What the task requires: The entries below must be returned exactly as they stand.

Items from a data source
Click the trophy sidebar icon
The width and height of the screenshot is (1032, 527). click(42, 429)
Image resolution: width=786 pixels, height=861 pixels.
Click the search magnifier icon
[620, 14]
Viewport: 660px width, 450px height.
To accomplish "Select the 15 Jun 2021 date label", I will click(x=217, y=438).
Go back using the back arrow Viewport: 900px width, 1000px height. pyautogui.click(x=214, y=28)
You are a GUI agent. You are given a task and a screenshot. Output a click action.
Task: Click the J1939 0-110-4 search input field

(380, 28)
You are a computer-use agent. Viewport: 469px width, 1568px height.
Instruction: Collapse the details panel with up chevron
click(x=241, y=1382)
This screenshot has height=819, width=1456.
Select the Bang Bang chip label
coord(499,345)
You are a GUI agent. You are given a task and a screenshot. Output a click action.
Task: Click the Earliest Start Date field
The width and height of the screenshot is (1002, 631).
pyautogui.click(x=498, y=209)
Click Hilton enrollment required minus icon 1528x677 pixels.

Written answer:
Click the trophy sidebar icon
The width and height of the screenshot is (1032, 527). click(42, 429)
Image resolution: width=786 pixels, height=861 pixels.
Click the search magnifier icon
[620, 14]
Viewport: 660px width, 450px height.
To accomplish "Select the 15 Jun 2021 date label", I will click(x=217, y=438).
Go back using the back arrow Viewport: 900px width, 1000px height. pyautogui.click(x=214, y=28)
You are a GUI agent. You are given a task and a screenshot. Output a click action.
Task: Click the J1939 0-110-4 search input field

(380, 28)
You are a computer-use agent. Viewport: 469px width, 1568px height.
Instruction: Collapse the details panel with up chevron
click(x=241, y=1382)
This screenshot has height=819, width=1456.
Select the Bang Bang chip label
coord(499,345)
You are a GUI agent. You are given a task and a screenshot. Output a click action.
Task: Click the Earliest Start Date field
The width and height of the screenshot is (1002, 631).
pyautogui.click(x=498, y=209)
Click Hilton enrollment required minus icon 1528x677 pixels.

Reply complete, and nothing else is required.